OPINIÓN

La España vacía en tiempos del virus se resiste a perder su belleza

Paradores de España.
Paradores de España.

Sigüenza, Soria. Una in­vi­ta­ción fi­lial para los dos pa­ra­do­res. El tiempo apre­mia, el otoño ame­naza lluvia y el con­fi­na­miento está al caer. Abandonamos el re­fugio se­rrano. Carretera de Colmenar y luego, por el puente re­cons­truido, ca­mino de la R2. Autopista de peaje. Amplia, ex­ce­lente firme y a lo sumo tres au­to­mó­viles cir­cu­lando. ¿Qué o quién im­pide con­ver­tila en au­to­vía? Este es­plén­dido bien mos­trenco aca­bará de­te­rio­rán­dose sin haber co­no­cido el pál­pito del trá­fico.

Ultimo peaje pasado Guadalajara. En seguida la carretera, la de siempre, camino de Hita y Jadraque. El día es claro, el paisaje apero, rugoso, bellísimo. Alcores con apaches en lo alto y cerros con forma de volcanes.

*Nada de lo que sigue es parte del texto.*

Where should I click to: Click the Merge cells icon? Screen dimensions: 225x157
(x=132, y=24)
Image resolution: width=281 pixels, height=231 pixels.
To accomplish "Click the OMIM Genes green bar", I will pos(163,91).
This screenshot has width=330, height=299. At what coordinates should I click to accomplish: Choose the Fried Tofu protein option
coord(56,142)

Hita reconstruida. El emplazamiento dedicado a juntas y torneos ahora alberga capeas y conciertos roqueros. Las viejas bodegas abandonadas. Unos lugareños llamándose cristianos expulsaron a los judíos propietarios allá por el siglo XV y en su pecado vieron como la filoxera acababa con las vides en los siglos XIX-XX. Jadraque. Una terraza sombreada porque el sol pica.

Dos mesas más allá, mujeres de pueblo y hoy señoras de villa, se quitan y se ponen las mascarillas mientras se toman su aperitivo . Hacia Sigüenza el paisaje sigue siendo formidable, amenazante. Proximidades del rio Dulce y una transmutación de la naturaleza. Lo áspero y hostil se ha convertido en un apacible jardín inglés.

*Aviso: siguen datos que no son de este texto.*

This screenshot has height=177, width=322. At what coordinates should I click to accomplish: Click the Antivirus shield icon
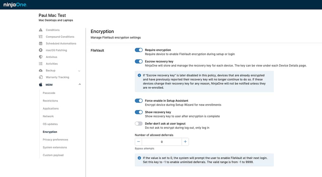click(x=41, y=57)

Colinas primorosamente rastrilladas, limpias de piedras y adornadas por encinas de copas circulares. Todo es posible. Sigüenza con su castillo destruido durante la guerra civil y hoy convertido en un soberbio Parador solicitado para rodar desde Juego de Tronos hasta otras epopeyas medievales. La Edad Media está de moda en las proyecciones de las cadenas televisivas.

El parador, desinfección meticulosa y ordenada. Los turnos de comedor bien medidos y respetados. La ocupación raramente ha bajado del 80%. En la parte baja de la ciudad una amplia plaza mayor limitada por una catedral soberbia con una capilla, la del Doncel, que es todo una invitación en sí misma. Viendo estas cosas, uno piensa que la Edad Media no fue una época oscura como se nos ha hecho creer.

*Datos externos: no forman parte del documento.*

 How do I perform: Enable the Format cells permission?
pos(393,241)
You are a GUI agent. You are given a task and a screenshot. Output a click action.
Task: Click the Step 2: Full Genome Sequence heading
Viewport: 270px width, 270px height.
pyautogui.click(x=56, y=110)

En el trayecto parador-catedral, la casa del Doncel, y en una tapia unas letras de Baroja: “Sigüenza, sombría, las aceras cuando luce el sol se llenan de viejas y niños”. Se ven pocos niños ahora, pero si dos perros fantásticos. Uno negro y grandote y otro minúsculo, canela; caminan en paralelo, ellos solos, a un trote rápido hacia el centro urbano y al poco tiempo se les ve regresar al mismo trote y manteniendo el paralelo. Azorín lo habría coloreado mejor.

De Medinaceli a Soria por la autovía de Navarra. Las carreteras de antaño son autovías ogaño. El moderno parador de Soria está en lo más alto, oteando el rio y la ciudad, marcando el divorcio entre Soria y El Duero. Caminamos por la orilla hasta San Saturio, “donde traza El Duero su curva de ballesta en torno a Soria… Los olmos hendidos por el rayo no ofrecen ninguna rama florecida”. El hongo asesino recorrió la ribera.

Vuelta hasta San Juan del Duero. ¿Existe un claustro más bello testimonio de esta unión entre el románico y el oriente? Un claustro tan desatendido. En lo alto, el parador Antonio Machado, con un índice de ocupación superior al 90%. Lluvias al mediodia y tarde soleda. La ciudades es un enjambre de normalidad, paseantes, muchos, tiendas y terrazas abiertas. Se respetan las distancias y el uso de mascarillas.